Únicamente mostraban algún signo de vida cuando, de vez en cuando, les introducían algo de comida en las bocas.
Y así transcurrieron los días, mientras la caravana traqueteaba hacia el sur, en dirección a Camarga.
Todos ellos habían esperado aquella llegada con avidez, pero ahora la contemplaban sin la menor alegría. Hawkmoon sabía que había fracasado en la misión para la que había sido elegido; había fracasado en su intento de salvar Camarga, y su alma estaba llena de desprecio contra sí mismo.
Atravesaron Italia, y un buen día el barón Meliadus les dijo:
—Llegaremos a Camarga dentro de un par de noches. Ahora estamos cruzando la frontera con Francia.
Y lanzó una enorme risotada.
—Incorporadlos para que puedan ver —dijo el barón Meliadus. Montado en su caballo, se inclinó sobre la carreta para mirarlos—. Incorporadlos bien —volvió a ordenar a los sudorosos hombres que, envueltos en las armaduras, hacían considerables esfuerzos por incorporar los tres cuerpos, pesadamente cargados de cadenas—. No tienen muy buen aspecto —añadió —. ¡Y yo que creía que eran tan duros de pelar!
D'Averc, que estaba junto al barón, se inclinó un poco sobre la silla, tosiendo.
—Y vos tampoco parecéis encontraros muy bien, D'Averc. ¿Acaso mi farmacéutico no os ha preparado la medicina que pedisteis?
—Lo hizo, milord barón —contestó D'Averc débilmente —, pero no me sienta muy bien.
—Pues debería sentaros bien la mezcla de hierbas que vos mismo le pedisteis. —Meliadus volvió su atención a los tres prisioneros—. Bueno, nos hemos detenido en esta colina para que podáis contemplar vuestra patria.
Hawkmoon parpadeó, medio cegado por la luz del día, reconociendo las marismas de su querida Camarga, que se extendía y brillaba hasta el horizonte.
Pero aún más cerca vio las grandes y sombrías torres de vigilancia de Camarga que constituían la gran fuerza del país, con sus extrañas armas de un poder increíble, y cuyos secretos sólo eran conocidos por el conde Brass.
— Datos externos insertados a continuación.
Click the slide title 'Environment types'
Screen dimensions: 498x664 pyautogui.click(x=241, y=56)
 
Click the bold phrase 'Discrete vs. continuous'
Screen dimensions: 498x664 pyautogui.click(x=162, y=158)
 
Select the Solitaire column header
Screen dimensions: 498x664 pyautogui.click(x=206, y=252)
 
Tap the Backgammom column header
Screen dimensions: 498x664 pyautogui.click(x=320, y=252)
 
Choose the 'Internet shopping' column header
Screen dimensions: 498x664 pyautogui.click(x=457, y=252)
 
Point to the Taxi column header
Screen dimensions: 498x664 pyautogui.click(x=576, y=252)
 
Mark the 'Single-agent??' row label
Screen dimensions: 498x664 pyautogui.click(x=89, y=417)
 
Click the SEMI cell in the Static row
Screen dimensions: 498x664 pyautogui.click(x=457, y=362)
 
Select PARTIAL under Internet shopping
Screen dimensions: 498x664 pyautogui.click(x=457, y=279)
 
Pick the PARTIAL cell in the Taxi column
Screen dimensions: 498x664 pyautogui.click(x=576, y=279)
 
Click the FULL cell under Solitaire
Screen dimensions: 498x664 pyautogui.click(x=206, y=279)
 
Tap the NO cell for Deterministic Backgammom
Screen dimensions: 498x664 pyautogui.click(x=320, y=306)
Acampada cerca de ellas había una masa negra de hombres, como si muchos millones de hormigas se hubieran reunido allí, juntándose todas las fuerzas del Imperio Oscuro. —¡Oh! —sollozó Yisselda—. ¡Nunca podrán resistir a tantos!
—Un comentario muy inteligente, querida —replicó el barón Meliadus—. Tenéis toda la razón.
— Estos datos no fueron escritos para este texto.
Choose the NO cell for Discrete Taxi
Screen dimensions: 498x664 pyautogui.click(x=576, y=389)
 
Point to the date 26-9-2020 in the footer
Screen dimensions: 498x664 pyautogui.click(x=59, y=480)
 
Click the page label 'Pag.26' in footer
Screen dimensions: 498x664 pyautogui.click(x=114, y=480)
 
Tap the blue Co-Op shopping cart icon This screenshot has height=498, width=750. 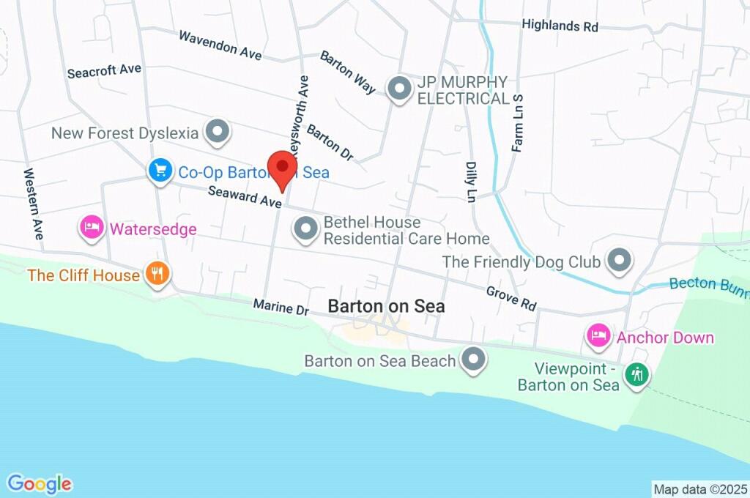(158, 171)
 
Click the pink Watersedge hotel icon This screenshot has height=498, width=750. (91, 228)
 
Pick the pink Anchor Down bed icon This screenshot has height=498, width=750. (598, 336)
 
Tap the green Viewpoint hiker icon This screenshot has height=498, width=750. (636, 374)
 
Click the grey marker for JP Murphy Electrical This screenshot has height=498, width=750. (399, 89)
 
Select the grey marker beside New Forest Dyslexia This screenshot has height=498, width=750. (217, 132)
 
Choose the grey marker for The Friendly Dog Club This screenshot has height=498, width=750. (620, 260)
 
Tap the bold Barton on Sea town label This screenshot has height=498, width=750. (386, 306)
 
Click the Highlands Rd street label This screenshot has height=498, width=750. (560, 26)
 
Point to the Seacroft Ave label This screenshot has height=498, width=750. (103, 71)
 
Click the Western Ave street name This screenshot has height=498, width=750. (34, 204)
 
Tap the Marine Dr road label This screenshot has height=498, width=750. (282, 308)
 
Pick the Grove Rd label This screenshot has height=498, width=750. (512, 297)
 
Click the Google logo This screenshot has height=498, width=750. (40, 483)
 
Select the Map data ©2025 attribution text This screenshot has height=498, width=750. (699, 488)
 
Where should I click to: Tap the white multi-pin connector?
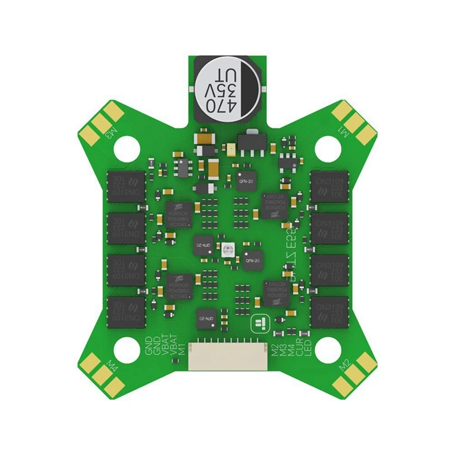(x=227, y=357)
El y su grupo se habían detenido en las laderas de una colina que descendía gradualmente hacia la llanura donde se aglomeraban las tropas de Granbretan.
Hawkmoon observó la presencia de infantería, caballería, zapadores, hilera tras hilera; vio ingenios de guerra de un tamaño enorme, grandes cañones de fuego, ornitópteros que aleteaban en los cielos y en tal número que sus formas nublaban el sol al pasar sobre los espectadores. Contra la pacífica Camarga se habían acumulado toda clase de metales: hierro, bronce y acero, duras aleaciones capaces de resistir el calor de las lanzas de fuego, oro, plata, platino y plomo. Los buitres marchaban junto a las ranas y los caballos junto a los topos; había lobos y osos, ciervos y gatos monteses, cuervos, tejones y comadrejas. Los estandartes de seda ondeaban ante el viento húmedo y cálido, brillando con los colores de un par de veintenas de nobles procedentes de todos los rincones de Granbretan. Había amarillos y púrpuras, negros y rojos, azules y verdes y deslumbrantes rosados, y el sol, al caer sobre las joyas de cien mil ojos, los hacía refulgir malévola y cruelmente. —¡Aja! —rió el barón Meliadus —. Éste es el ejército que mando. Si el conde Brass no se hubiera negado a ayudarnos aquel día, todos seríais ahora aliados llenos de honores del Imperio Oscuro de Granbretan. Pero como os resististeis…, ahora seréis castigados.